Il Superbonus diventa un modello in Germania. Su come non fare politica fiscale

Redazione

Per la confederazione dei sindacati tedeschi è un caso da manuale. "Un esempio da manuale di come i politici possano rovinare la struttura degli incentivi, oltre che il buon funzionamento di un’economia di mercato", scrive l'economista Codogno

Era certo che il  Superbonus sarebbe diventato un caso di studio: un esempio da manuale di come non fare politica fiscale.

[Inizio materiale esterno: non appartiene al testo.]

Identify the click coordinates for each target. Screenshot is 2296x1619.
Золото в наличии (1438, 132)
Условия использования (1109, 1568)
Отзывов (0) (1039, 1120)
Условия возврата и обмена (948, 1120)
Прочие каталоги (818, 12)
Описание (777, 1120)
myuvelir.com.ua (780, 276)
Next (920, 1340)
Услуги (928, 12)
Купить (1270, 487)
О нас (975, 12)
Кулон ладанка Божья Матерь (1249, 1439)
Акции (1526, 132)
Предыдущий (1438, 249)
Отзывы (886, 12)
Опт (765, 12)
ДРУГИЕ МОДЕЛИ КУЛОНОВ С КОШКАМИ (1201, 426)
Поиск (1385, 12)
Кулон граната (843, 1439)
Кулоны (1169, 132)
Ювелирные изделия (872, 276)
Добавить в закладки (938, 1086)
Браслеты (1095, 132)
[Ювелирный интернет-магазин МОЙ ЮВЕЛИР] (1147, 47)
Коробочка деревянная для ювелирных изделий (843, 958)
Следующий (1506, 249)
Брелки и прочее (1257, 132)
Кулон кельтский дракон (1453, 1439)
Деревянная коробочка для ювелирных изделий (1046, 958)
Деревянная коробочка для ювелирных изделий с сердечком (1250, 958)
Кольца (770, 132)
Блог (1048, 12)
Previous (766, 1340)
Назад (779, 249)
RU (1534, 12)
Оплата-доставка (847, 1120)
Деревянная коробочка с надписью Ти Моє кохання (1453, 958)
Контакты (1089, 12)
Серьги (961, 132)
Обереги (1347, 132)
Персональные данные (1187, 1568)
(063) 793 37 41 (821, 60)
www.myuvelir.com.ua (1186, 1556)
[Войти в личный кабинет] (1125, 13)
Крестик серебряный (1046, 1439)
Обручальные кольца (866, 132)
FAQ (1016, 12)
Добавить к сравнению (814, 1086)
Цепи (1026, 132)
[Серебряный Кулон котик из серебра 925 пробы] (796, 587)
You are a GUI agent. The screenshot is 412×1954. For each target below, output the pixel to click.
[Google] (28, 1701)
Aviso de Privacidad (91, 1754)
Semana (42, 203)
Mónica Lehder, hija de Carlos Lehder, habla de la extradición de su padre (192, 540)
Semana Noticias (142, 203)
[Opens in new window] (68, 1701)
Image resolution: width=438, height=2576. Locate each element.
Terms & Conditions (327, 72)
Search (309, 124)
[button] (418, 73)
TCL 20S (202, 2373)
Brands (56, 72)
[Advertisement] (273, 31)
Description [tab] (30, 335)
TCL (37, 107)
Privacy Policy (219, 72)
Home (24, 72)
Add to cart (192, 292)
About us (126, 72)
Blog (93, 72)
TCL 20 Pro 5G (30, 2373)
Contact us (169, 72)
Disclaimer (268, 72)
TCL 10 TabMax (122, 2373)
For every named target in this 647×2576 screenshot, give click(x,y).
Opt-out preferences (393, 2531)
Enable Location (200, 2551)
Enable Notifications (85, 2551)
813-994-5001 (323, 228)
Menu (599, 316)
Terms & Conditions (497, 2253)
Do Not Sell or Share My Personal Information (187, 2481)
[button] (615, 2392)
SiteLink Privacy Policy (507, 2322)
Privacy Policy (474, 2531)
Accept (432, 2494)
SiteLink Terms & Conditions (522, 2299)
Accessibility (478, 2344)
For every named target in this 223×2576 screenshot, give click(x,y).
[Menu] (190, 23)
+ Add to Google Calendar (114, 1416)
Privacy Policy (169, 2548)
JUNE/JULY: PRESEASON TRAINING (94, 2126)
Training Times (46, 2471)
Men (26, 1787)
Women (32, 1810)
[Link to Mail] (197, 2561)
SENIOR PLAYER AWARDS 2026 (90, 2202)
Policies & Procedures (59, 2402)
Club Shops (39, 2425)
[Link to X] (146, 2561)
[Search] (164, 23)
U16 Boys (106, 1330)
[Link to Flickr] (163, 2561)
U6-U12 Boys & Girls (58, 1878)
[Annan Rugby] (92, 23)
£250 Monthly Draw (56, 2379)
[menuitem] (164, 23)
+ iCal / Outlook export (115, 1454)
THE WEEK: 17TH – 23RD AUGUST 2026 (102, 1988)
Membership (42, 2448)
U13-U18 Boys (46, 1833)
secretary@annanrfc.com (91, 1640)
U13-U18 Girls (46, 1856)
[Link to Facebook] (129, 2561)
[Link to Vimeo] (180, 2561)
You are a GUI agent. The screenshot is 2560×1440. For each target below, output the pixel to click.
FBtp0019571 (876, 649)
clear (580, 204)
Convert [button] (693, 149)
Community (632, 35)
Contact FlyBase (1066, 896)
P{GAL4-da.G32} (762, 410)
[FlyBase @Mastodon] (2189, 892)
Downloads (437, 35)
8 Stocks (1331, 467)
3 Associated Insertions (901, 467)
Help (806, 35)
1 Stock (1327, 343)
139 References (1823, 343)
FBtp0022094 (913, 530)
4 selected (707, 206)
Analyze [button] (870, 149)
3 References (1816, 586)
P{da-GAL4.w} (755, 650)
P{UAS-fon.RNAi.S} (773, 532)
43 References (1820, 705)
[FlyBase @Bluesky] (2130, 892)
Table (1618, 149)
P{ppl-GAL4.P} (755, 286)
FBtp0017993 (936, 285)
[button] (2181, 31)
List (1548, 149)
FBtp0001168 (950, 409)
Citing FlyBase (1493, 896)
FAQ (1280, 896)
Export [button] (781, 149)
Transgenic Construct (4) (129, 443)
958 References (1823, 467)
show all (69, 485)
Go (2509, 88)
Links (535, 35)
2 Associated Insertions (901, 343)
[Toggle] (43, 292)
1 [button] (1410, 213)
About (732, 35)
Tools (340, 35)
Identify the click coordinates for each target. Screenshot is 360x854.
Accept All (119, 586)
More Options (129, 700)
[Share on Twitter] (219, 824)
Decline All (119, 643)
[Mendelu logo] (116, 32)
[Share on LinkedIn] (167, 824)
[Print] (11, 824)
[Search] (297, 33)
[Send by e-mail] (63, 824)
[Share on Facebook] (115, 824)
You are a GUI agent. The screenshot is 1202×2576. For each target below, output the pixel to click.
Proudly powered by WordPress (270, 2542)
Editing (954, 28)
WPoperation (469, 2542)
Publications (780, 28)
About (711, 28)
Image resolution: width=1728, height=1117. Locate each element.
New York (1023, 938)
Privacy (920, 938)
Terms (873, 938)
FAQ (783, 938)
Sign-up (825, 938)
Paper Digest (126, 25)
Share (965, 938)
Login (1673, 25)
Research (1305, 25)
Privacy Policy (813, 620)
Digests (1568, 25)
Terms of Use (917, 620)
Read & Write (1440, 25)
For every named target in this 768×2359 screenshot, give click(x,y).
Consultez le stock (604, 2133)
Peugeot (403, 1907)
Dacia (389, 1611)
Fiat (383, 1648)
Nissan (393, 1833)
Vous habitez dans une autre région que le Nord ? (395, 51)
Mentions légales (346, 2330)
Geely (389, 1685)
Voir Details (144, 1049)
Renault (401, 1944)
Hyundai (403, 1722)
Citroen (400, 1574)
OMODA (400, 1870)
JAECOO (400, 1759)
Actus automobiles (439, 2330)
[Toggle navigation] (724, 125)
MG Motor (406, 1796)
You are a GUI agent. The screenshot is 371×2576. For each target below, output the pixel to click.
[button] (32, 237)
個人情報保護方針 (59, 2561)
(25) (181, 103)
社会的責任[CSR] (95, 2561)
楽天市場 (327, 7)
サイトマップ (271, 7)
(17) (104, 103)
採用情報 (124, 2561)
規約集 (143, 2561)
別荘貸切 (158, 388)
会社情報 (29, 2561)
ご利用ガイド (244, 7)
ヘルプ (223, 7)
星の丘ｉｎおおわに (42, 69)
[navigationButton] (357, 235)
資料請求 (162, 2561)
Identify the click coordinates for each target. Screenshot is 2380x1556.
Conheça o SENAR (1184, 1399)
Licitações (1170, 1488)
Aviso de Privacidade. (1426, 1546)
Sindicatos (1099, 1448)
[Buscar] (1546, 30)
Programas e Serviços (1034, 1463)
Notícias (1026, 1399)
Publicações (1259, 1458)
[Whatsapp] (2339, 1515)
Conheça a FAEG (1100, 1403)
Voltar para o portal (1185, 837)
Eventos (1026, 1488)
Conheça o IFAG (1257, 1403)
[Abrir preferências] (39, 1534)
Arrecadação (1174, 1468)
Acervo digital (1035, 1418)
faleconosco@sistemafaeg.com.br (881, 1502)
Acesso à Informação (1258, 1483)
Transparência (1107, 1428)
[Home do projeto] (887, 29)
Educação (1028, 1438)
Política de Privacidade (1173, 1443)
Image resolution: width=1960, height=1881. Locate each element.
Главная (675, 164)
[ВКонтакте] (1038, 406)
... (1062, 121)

Lo spiega in maniera chiara l’economista Lorenzo Codogno, in un’analisi per l’Hans Böckler Stiftung, la fondazione della Deutschen Gewerkschaftsbundes (Dgb) intiolata al padre della principale confederazione sindacale tedesca. Per Codogno il deterioramento dei conti prodotto dal bonus al 110 per cento rappresenta proprio ciò che dovrebbe essere evitato da un paese per stimolare la domanda quando l’economia è in crisi. Emerso come  risposta alla pandemia, i bonus edilizi, pur avendo secondo Codogno uno scopo “rispettabile”, cioè consentire la ristrutturazione energetica degli edifici residenziali, sono passati da una stima iniziale di  36,6 miliardi a oltre 200 miliardi (compresi gli altri incentivi immobiliari). “L’intera iniziativa può essere considerata – dice l’economista – un’impresa rischiosa e un esempio da manuale di come i politici possano rovinare completamente la struttura degli incentivi e, quindi, il buon funzionamento di un’economia di mercato nonostante alcuni benefici anticiclici di breve termine”.

Non c’è solo da valutare l’impatto sul bilancio dello stato, anche se questo è l’effetto più visibile e dannoso per l’Italia per il suo effetto ritardato sul debito, ma anche i suoi effetti distorsivi a livello di sistema. L’attività sovvenzionata ha soppresso altri tipi di attività edilizia e interferendo con la domanda potrebbe avere prodotto distorsioni indesiderate e inattese sul lato dell’offerta. “In un’economia con risorse e finanziamenti limitati – è la conclusione – un massiccio schema di sussidi come il Superbonus ha di fatto spiazzato gli investimenti produttivi e tecnologicamente avanzati, determinando una riallocazione delle risorse all’interno dell’economia che non favorisce la produttività e la crescita”. Sarebbe stato più logico che un’analisi del genere l’avesse pubblicata la Fondazione Di Vittorio della Cgil, ma non sorprende affatto che a farlo sia stato il sindacato tedesco.